Function numberOfParameters, returning the number of parameters of a parametric spray, that is to say the number of variables occurring in the coefficients of this spray.
Function changeParameters, to perform polynomial transformations of the parameters of a parametric spray.
Function substituteParameters, to replace the parameters of a parametric spray with some values. For a SimpleParametricSpray spray, this function is the same as evalSpraySpray(which will probably disappear in the future).
Function evalParametricSpray, to replace the variables of a parametric spray with some values.

0.4.0.0 - 2024-04-27

The efficiency of the arithmetic on the RatioOfSprays fractions of polynomials has been greatly improved for the univariate case. According to some benchmarks on the Jack polynomials, the ParametricSpray sprays with only one parameter are now more efficient than the OneParameterSpray sprays.
For this reason, the Jack polynomials with a symbolic Jack parameter, implemented in the 'jackpolynomials' package, are represented by ParametricSpray sprays in a new version of the package, while there were previously represented by OneParameterSpray sprays.
Slight improvements of the code in general.
Function lone' to construct monomials like x_n^p more efficiently than lone n ^**^ p.
Function monomial to construct monomials like x_1^4.x_3^7.

0.5.0.0 - 2024-05-01

The class HasVariables has been renamed to FunctionLike, and the arithmetic operations for sprays (^+^, ^-^, ^*^, ^**^, *^) have been moved to this class. Therefore it is now possible to apply these operations to the ratios of sprays. Moreover, there are two new operators in this class, (+>) and (<+), which allow to add a constant to an object of this class. For example, x +> spray gives the same result as constantSpray x ^+^ spray but is more efficient.
There was an error in gcdSpray.
There was a small mistake in collinearSprays.
The functions changeParameters and changeVariables did not remove the possibly null terms of their result.
The function groebner has been renamed to groebnerBasis.
Function isHomogeneousSpray, to check whether a spray defines a homogeneous polynomial.

0.5.1.0 - 2024-05-03

An error in an internal function resulted in an error in groebnerBasis. It has been fixed.
A limit on the number of elements of a Gröbner basis has been set in the algorithm performed by groebnerBasis. When this limit is attained, an error is thrown.

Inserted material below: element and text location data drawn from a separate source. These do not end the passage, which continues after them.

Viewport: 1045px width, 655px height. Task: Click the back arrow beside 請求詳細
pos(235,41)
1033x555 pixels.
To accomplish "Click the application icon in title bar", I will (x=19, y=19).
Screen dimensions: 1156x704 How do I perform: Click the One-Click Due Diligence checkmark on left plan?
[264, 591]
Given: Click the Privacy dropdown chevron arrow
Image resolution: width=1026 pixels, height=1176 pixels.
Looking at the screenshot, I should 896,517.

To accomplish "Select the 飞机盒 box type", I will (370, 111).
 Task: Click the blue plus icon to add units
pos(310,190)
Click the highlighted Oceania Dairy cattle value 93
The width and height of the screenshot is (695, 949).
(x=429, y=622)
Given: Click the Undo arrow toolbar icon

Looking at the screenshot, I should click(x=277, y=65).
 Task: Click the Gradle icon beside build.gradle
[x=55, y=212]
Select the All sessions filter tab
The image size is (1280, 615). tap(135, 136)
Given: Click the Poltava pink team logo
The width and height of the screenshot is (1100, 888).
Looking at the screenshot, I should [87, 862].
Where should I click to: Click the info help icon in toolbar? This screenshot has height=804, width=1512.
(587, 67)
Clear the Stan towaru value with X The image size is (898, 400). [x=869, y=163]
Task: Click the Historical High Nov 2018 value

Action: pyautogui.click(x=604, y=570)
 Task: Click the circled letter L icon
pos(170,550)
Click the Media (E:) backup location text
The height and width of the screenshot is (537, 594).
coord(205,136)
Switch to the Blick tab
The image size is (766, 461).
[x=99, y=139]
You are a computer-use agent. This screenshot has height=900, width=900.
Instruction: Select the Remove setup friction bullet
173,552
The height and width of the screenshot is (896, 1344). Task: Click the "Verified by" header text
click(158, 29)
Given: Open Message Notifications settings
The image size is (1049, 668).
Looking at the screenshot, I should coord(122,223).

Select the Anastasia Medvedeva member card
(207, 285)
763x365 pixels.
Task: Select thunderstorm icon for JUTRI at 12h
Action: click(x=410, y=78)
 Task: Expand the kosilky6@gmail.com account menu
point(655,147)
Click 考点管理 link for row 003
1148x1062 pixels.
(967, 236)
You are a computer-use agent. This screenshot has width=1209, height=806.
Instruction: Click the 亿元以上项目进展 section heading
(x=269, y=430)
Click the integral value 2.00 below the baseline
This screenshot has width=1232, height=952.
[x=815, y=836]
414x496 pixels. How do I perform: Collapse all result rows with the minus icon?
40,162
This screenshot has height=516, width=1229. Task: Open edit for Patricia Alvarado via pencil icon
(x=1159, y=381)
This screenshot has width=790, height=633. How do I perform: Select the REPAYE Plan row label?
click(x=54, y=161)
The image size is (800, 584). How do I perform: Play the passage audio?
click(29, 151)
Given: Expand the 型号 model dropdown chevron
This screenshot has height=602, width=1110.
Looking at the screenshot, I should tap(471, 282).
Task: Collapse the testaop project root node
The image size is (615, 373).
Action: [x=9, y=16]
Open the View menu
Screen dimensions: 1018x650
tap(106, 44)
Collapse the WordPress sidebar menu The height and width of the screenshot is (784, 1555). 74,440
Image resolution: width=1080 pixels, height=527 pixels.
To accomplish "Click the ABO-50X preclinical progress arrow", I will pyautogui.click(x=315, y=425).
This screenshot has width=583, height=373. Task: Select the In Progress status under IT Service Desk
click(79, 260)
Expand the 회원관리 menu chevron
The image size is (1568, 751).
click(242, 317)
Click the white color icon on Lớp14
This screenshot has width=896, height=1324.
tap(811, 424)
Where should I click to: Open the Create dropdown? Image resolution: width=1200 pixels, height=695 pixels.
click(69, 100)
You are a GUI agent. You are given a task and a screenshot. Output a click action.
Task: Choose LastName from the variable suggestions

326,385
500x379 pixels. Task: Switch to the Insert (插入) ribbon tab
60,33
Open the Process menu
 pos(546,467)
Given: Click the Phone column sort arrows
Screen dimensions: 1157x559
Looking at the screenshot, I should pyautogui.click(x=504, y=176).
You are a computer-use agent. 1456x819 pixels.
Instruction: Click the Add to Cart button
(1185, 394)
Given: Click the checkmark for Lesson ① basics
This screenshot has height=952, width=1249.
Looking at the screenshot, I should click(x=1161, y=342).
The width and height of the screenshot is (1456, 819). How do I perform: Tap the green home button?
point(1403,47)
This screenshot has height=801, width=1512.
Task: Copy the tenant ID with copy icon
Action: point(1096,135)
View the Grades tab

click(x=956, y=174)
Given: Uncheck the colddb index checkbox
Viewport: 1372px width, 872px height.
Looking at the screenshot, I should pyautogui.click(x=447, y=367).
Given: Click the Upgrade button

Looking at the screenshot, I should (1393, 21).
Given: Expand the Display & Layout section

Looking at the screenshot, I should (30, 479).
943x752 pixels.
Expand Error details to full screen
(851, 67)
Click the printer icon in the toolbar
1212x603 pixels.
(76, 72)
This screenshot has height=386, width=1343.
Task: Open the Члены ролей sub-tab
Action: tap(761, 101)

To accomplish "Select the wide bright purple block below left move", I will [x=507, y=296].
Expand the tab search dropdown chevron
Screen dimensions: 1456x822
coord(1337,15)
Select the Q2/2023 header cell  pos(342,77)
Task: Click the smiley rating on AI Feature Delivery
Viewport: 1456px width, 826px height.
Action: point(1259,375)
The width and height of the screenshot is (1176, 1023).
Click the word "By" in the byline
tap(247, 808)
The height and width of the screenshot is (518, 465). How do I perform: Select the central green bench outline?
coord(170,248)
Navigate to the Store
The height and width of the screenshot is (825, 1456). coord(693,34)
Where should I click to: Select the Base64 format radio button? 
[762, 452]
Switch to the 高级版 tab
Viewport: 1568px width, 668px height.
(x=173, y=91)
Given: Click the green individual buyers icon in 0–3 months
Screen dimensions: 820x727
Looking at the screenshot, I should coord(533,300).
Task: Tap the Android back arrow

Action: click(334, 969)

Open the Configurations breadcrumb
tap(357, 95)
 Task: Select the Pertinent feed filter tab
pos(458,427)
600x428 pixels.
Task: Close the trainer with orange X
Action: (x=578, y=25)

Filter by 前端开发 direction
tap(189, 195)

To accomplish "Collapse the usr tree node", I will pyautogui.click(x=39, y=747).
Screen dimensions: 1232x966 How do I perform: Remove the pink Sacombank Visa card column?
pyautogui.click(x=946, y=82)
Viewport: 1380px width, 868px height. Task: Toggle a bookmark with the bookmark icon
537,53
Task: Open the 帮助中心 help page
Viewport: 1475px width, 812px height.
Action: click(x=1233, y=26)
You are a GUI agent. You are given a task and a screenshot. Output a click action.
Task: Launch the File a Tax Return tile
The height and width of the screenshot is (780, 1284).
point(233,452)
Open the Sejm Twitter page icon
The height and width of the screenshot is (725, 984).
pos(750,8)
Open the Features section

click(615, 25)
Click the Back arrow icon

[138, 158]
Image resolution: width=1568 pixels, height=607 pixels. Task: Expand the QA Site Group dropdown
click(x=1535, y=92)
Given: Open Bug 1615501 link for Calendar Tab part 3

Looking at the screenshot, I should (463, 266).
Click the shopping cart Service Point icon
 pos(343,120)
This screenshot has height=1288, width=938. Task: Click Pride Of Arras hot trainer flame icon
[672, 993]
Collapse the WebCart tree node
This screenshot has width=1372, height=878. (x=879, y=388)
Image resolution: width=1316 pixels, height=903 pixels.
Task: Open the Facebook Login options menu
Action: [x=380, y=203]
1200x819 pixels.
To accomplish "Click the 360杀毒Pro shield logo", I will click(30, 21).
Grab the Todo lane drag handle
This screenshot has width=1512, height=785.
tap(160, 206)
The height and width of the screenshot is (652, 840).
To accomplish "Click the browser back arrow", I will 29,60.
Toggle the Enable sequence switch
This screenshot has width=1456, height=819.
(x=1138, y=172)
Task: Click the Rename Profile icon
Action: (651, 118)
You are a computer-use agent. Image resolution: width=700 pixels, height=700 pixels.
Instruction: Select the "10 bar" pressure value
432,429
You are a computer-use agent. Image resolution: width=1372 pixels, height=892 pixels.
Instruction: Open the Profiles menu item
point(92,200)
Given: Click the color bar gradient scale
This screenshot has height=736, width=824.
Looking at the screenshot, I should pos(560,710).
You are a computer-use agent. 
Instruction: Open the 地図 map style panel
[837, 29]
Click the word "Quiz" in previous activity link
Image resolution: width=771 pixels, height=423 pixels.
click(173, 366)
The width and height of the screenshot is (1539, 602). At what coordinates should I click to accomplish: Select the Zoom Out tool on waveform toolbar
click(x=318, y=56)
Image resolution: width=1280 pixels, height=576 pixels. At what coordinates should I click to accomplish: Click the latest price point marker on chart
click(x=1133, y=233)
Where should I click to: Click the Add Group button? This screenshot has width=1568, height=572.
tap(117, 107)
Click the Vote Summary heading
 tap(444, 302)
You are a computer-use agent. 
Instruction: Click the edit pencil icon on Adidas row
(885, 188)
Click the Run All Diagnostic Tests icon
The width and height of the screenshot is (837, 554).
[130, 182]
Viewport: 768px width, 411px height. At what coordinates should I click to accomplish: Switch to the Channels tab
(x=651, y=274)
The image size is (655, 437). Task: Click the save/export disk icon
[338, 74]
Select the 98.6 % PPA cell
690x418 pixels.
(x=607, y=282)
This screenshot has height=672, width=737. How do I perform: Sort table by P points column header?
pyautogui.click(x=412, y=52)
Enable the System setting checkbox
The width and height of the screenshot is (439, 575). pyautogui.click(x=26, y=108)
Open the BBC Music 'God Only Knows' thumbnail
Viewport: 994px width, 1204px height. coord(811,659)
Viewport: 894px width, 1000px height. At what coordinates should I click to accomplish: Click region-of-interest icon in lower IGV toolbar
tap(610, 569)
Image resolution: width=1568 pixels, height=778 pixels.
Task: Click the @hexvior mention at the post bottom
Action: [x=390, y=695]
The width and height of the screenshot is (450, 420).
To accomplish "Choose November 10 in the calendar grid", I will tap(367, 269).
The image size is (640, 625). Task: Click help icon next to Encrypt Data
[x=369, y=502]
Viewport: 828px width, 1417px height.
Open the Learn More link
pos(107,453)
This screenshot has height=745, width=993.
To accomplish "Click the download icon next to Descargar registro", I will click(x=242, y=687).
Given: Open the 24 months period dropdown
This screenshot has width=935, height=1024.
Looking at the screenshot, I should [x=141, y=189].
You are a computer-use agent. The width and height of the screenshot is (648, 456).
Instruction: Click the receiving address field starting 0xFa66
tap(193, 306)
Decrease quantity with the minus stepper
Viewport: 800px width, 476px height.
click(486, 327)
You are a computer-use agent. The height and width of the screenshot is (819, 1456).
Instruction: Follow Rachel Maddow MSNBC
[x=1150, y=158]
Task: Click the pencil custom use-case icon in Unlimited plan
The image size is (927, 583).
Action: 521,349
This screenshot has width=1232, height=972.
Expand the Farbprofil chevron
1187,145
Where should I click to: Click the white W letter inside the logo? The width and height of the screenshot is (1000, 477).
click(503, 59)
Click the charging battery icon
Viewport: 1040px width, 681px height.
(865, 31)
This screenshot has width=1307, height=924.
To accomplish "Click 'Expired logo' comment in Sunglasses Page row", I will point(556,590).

The reason of this limit is that I encountered an example of a large Gröbner basis and the algorithm took a quite long time.
There was an error in esPolynomial.
The FunctionLike class provides two new functions: involvesVariable, to check whether a variable is involved in a function-like object (a spray or a ratio of sprays), and dropVariables, to drop a given number of leading variables in a function-like object. The dropVariables functions is very unsafe: if a variable is dropped while it is involved, the result can be an invalid function-like object.

0.5.2.0 - 2024-05-05

Function polynomialSubresultants, to compute the polynomial subresultants of two sprays (while the subresultants function computes the principal subresultants).
Function sturmHabichtSequence, to compute the Sturm-Habicht sequence of a spray.
Function principalSturmHabichtSequence, to compute the principal Sturm-Habicht sequence of a spray.
Functions numberOfRealRoots, numberOfRealRootsInOpenInterval and numberOfRealRootsInClosedInterval, to compute the total number of real roots of a suitable univariate spray or its number of real roots in a given interval. This can be very slow if the degree of the spray is not small.

0.5.3.0 - 2024-06-03

Now the denominator of a RatioOfSprays is always monic, i.e. it is a polynomial whose leading coefficient is 1.

0.5.4.0 - 2024-06-19

Now the greatest common divisor of two sprays (function gcdSpray) is always monic, i.e. it is a polynomial whose leading coefficient is 1.
Function evalRatioOfSprays', to substitute the variables of a ratio of sprays with some ratios of sprays.